Fe, comme l'oiseau...
C'est plus ou moins le même reproche que l'on peut formuler concernant la DA : le titre affiche un style visuel faussement minimaliste assez marqué et ses petites musiques d'ambiance douces font parfaitement le taf. Pas de doute, c'est choupi et toujours agréable à l’œil comme à l'oreille, mais l'ensemble manque finalement de personnalité. C'était d'ailleurs déjà le genre de remarque que l'ami Hell Pé avait formulé à propos de RiME. Comprenez bien que cette critique n'en est pas forcément une, le fait que Fe semble suivre un cahier des charges de la production indé typique ne veut pas dire qu'il le fasse mal.
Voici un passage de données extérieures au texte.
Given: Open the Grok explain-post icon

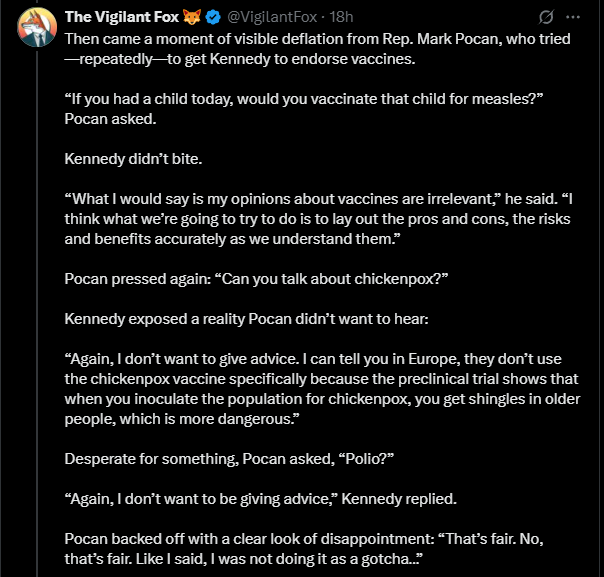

Sa grande réussite serait même de nous rendre le voyage agréable alors qu'on connaît déjà la destination et que les paysages traversés ont un petit goût de déjà-vu.D'ailleurs, ce que Fe réussit le mieux, c'est sans doute de rendre la progression jouissive en elle-même. Sur le papier, on tombe encore dans le très classique avec un monde semi-ouvert dont les différents embranchements s'ouvrent en fonction des compétences qu'on débloque au fil de l'aventure. Mais justement, cette montée en puissance ne se traduit pas comme souvent par le développement d'un potentiel agressif, on demeure jusqu'au bout une faible créature qui doit se cacher ou se sauver face aux menaces. Par contre votre bestiole gagne grandement en agilité et en mobilité, ce qui fait que la découverte des environnements est de plus en plus fluide et agréable. À la fin, on prend véritablement plaisir à sauter d'arbre en arbre ou à planer dans les airs. Bref, rien de bien nouveau sous le soleil, mais la maîtrise de la recette fait que l'ennui ne s'installe pas, même si on reste en terrain connu.
Faites vous-même les comptes, du message écolo-friendly à la DA poético-choupinette, Fe coche toutes les cases d'une traditionnelle production estampillée indé. On aurait sans aucun doute aimé y trouver un brin de folie supplémentaire, mais il faut reconnaître que le tout tient la route et s'avère même plutôt agréable.